Search the records for the string "share" and copy every line where it turns up.

Stored records:
· · · · · · ·
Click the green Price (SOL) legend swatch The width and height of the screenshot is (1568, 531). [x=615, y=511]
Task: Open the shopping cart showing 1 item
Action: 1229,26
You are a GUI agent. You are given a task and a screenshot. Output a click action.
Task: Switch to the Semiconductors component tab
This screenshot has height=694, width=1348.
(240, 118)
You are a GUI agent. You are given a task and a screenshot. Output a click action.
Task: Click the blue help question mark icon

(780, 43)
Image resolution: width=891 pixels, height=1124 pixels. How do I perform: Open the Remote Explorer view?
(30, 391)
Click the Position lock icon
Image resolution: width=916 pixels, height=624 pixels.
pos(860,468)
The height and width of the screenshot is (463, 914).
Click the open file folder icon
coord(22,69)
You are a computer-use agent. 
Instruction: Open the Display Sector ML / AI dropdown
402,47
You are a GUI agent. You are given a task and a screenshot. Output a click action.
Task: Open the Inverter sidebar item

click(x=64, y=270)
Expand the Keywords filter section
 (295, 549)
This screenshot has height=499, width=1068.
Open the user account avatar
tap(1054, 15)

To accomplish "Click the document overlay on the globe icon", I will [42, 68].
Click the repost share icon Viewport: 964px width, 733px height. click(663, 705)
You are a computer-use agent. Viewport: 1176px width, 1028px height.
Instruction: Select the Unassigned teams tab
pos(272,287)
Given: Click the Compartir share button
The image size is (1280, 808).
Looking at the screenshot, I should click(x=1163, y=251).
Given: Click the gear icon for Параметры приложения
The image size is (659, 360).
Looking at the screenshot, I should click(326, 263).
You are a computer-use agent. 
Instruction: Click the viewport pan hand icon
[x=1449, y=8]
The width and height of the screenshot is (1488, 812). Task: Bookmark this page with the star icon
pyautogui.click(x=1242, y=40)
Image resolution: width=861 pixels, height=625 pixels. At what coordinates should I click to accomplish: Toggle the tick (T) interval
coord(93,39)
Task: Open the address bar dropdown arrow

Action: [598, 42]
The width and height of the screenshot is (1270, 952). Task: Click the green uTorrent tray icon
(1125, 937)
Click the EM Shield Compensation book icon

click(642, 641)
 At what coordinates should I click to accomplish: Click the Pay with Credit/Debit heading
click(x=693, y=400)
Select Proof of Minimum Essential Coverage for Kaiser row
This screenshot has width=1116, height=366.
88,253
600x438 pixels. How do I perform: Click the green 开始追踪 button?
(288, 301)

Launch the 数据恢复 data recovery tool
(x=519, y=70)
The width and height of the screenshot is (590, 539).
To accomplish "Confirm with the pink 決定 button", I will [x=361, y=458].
· · · · · · ·
Exercise answer:
Click the repost share icon Viewport: 964px width, 733px height. click(663, 705)
Given: Click the Compartir share button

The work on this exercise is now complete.